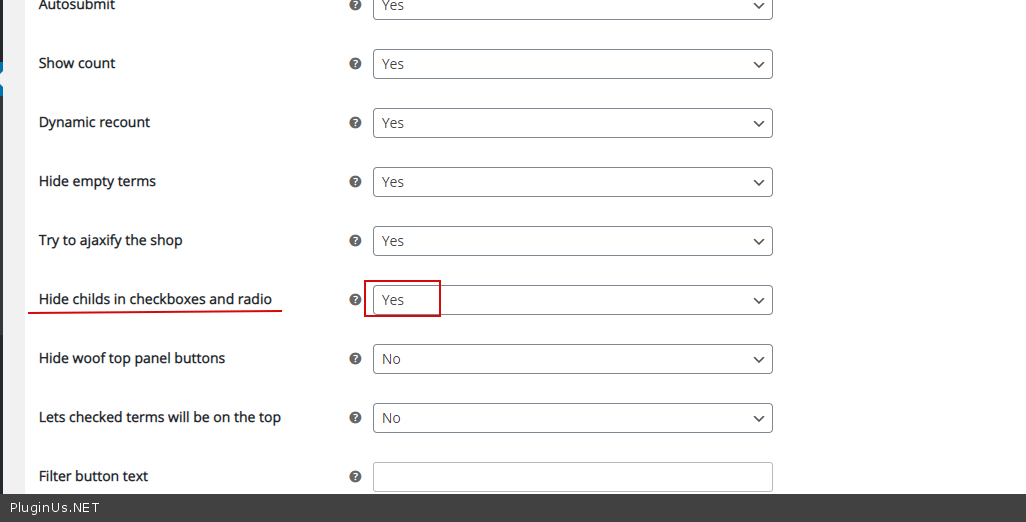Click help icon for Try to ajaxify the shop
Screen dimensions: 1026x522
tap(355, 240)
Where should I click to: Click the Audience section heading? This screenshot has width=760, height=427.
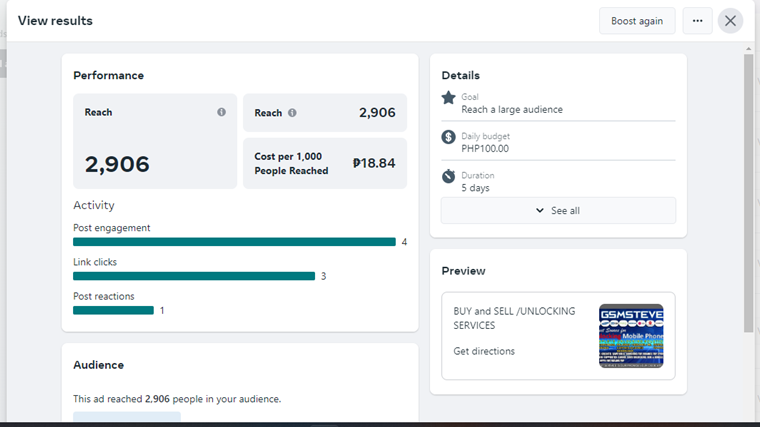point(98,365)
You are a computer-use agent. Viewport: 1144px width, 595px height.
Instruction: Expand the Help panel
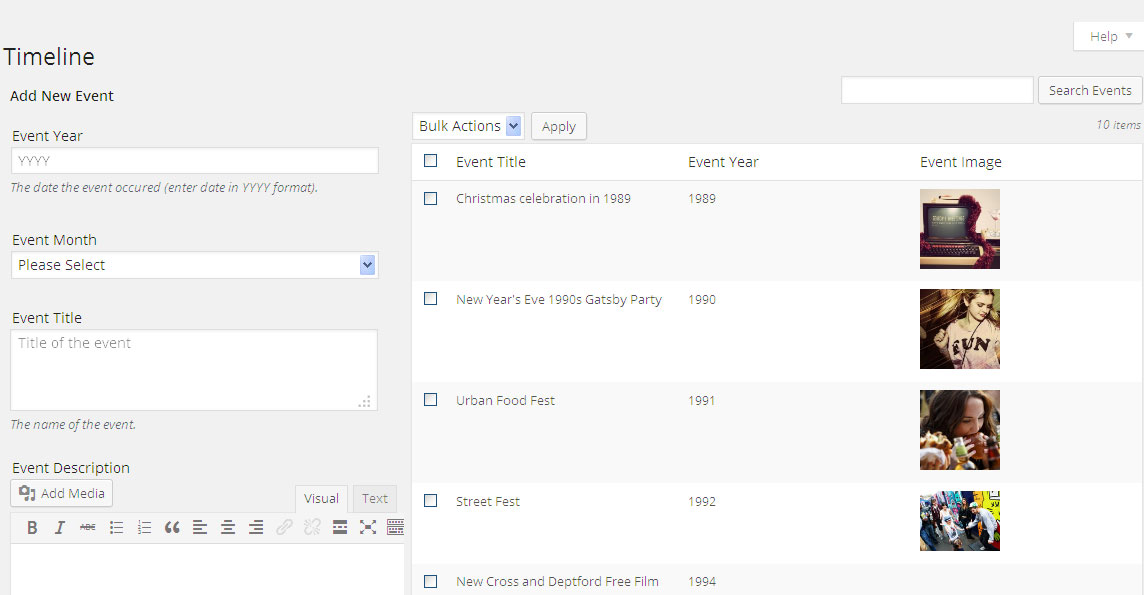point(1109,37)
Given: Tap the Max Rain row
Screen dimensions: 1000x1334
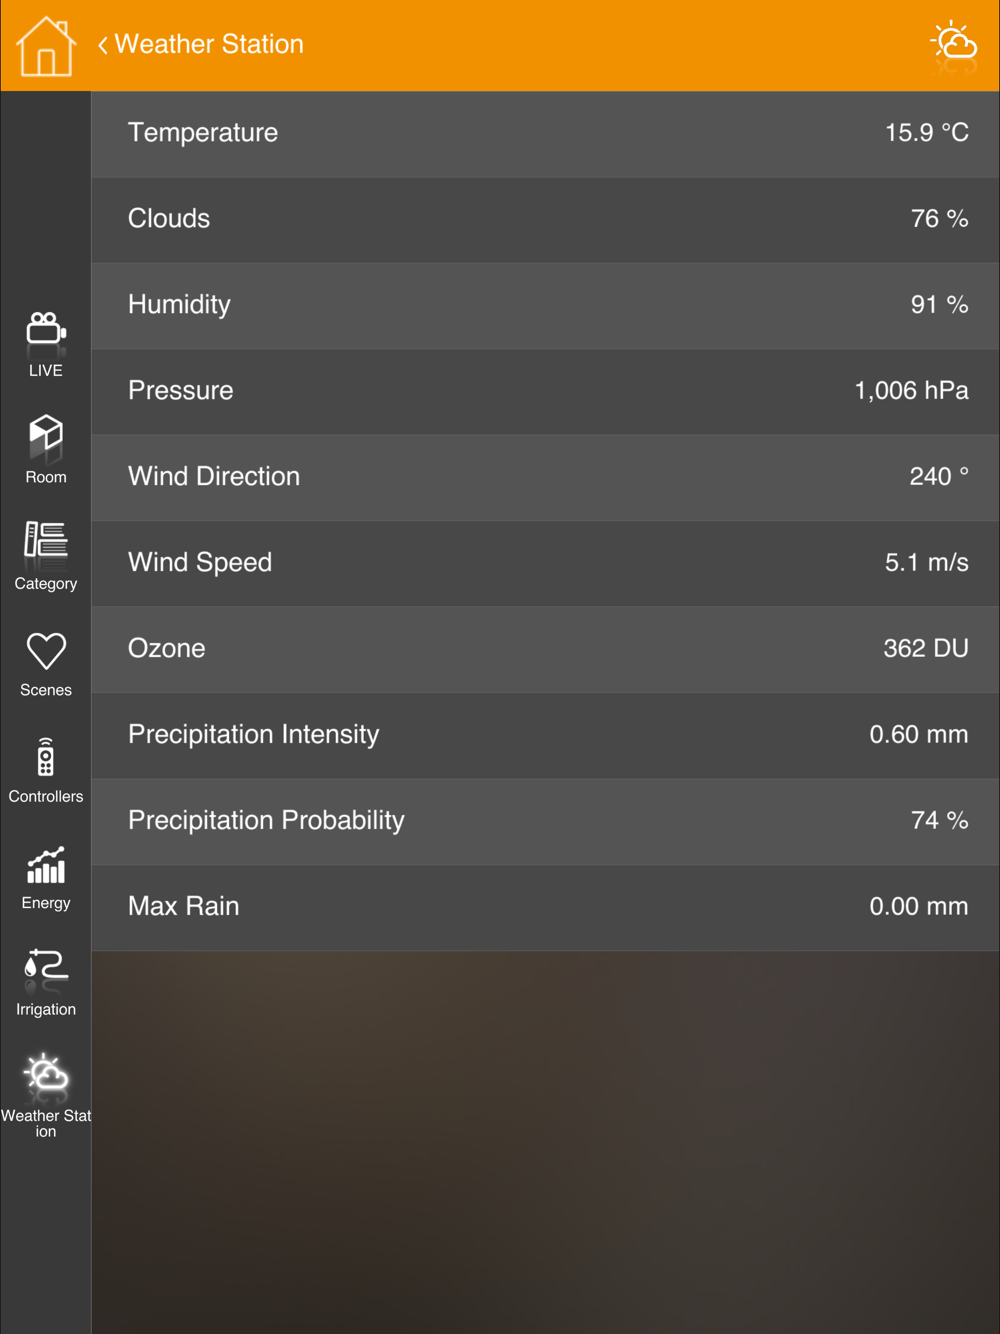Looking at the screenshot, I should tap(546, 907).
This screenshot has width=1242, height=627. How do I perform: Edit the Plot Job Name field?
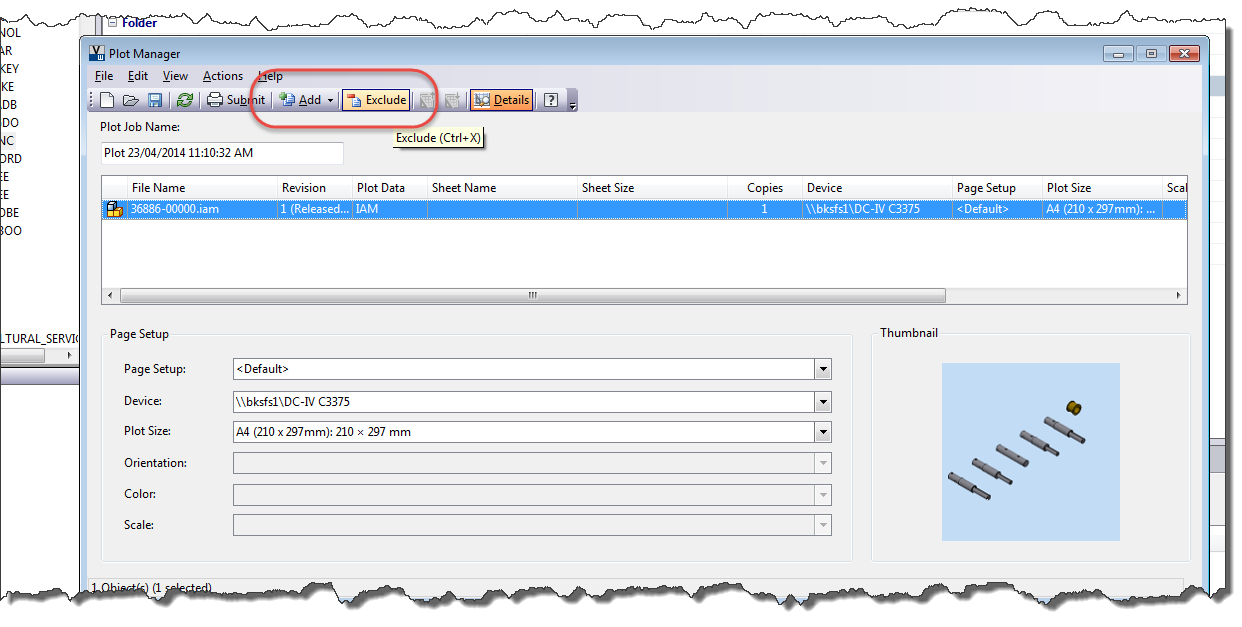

━━━━━━━━━━

If the records contain pictures, skip them, and transcribe exactly every line from the one with "You are a computer-use" through the last line.

Result of the exercise -
You are a computer-use agent. Viewport: 1144px width, 595px height.
Instruction: Expand the Help panel
point(1109,37)
Given: Tap the Max Rain row
Screen dimensions: 1000x1334
Looking at the screenshot, I should tap(546, 907).
This screenshot has width=1242, height=627. How do I perform: Edit the Plot Job Name field?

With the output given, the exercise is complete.